Suelo preguntarme cómo viven estas fechas (la Navidad, el Día de la Madre o el del Padre, un domingo de Pascua) determinados personajes con los que convivimos en diferentes planos de nuestra cotidianidad. Cómo será, por ejemplo, la mesa del chico que duerme en la peatonal flanqueado por los patos. Qué harán los pobladores de la ex plaza de Suipacha y San Juan, transformada de rincón infantil en asentamiento precario.

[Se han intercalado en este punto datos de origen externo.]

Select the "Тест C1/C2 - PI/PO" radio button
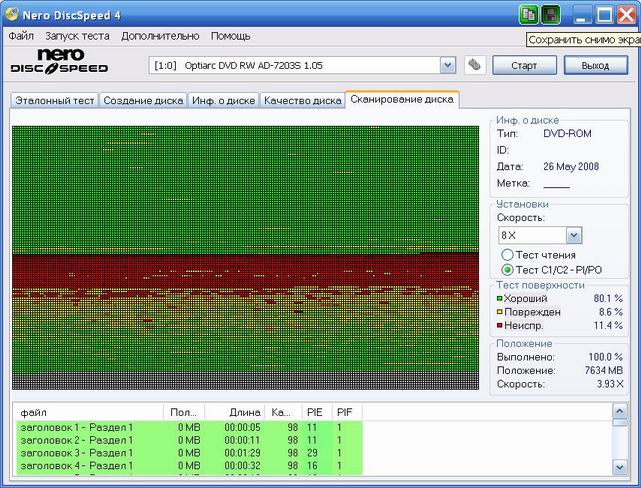 [x=508, y=270]
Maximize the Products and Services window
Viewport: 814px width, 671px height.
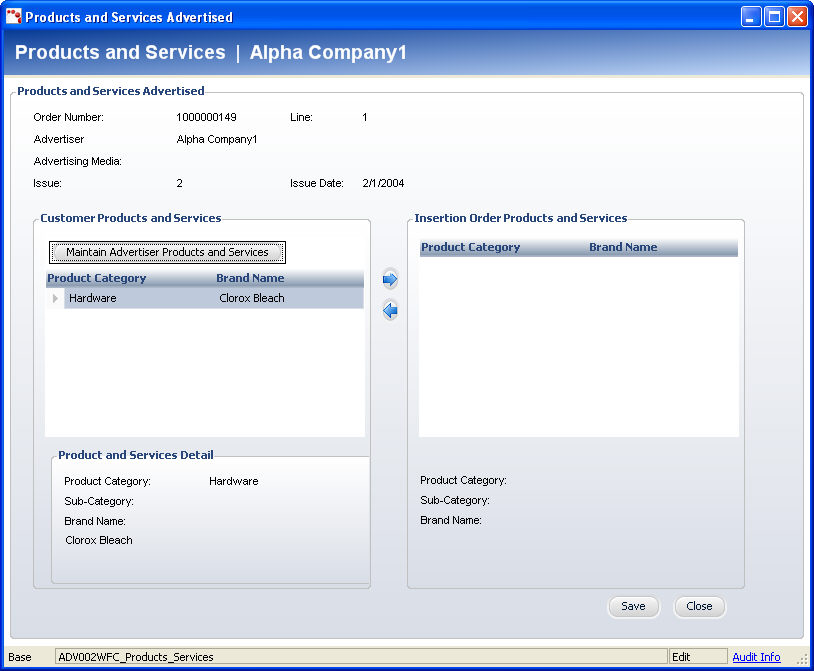click(774, 17)
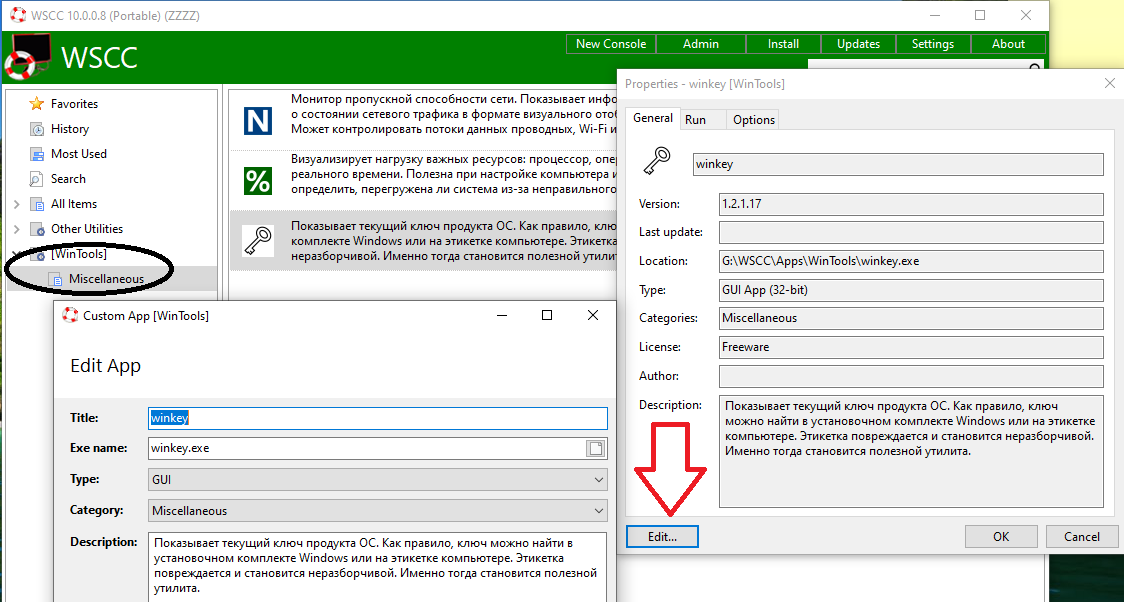Switch to the Options tab
Viewport: 1124px width, 602px height.
[x=753, y=119]
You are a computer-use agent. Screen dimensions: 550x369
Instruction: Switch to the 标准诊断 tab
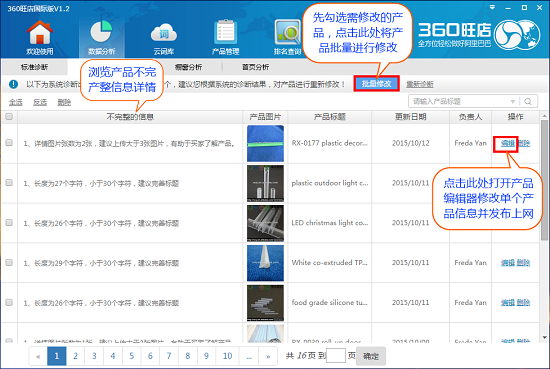[34, 67]
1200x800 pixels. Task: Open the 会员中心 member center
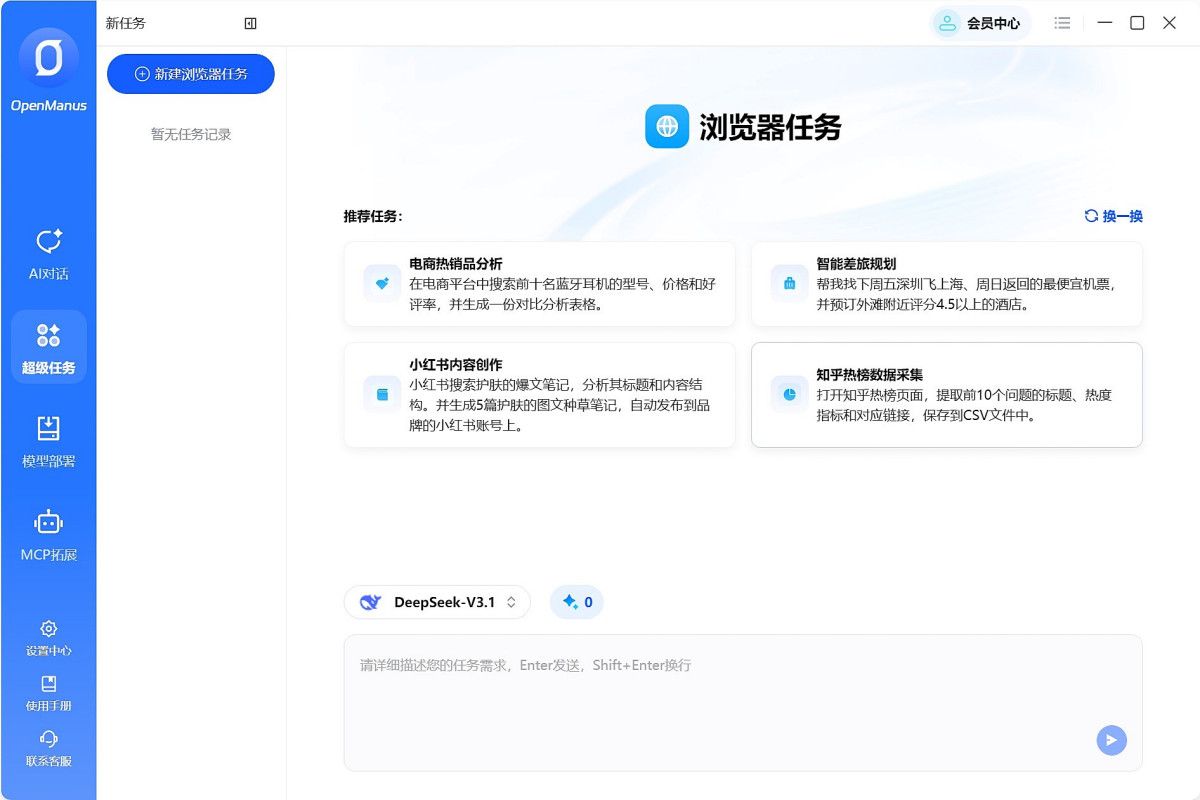coord(981,23)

Podríamos llenar páginas y páginas con los ejemplos. ¿Cuáles pueden ser los motivos para emocionarse o disfrutar de la gente que carece de contención, esa de la que casi nadie se ocupa?

Lo que lleva, inevitablemente, a pensar en la Pascua de los poderosos. ¿Cómo será el almuerzo familiar de los que mandan? ¿Les pesará un poquito la conciencia o están tan acorazadas por la soberbia y la impunidad que les resbala la realidad de este Tucumán tan pero tan castigado? A veces los grados de disociación entre los discursos y las carencias de la sociedad (materiales, culturales y espirituales) son tan abrumadores que la respuesta no deja margen para el optimismo.

Un Tema Libre de Pascua debería regalar un espacio para la esperanza. Pero es difícil, estimado lector, muy difícil cuando la materia prima de la que nos nutrimos cada vez que pisamos la calle va en sentido contrario. Y no podemos, bajo ningún punto de vista, mirar para otro lado.

Este Tema Libre es, simplemente, una invitación a pensar un ratito en la necesidad de construir muchas redes solidarias. A los responsables (qué bien les cabe el apelativo de culpables, ¿no?) ya sabemos que el tema no les interesa.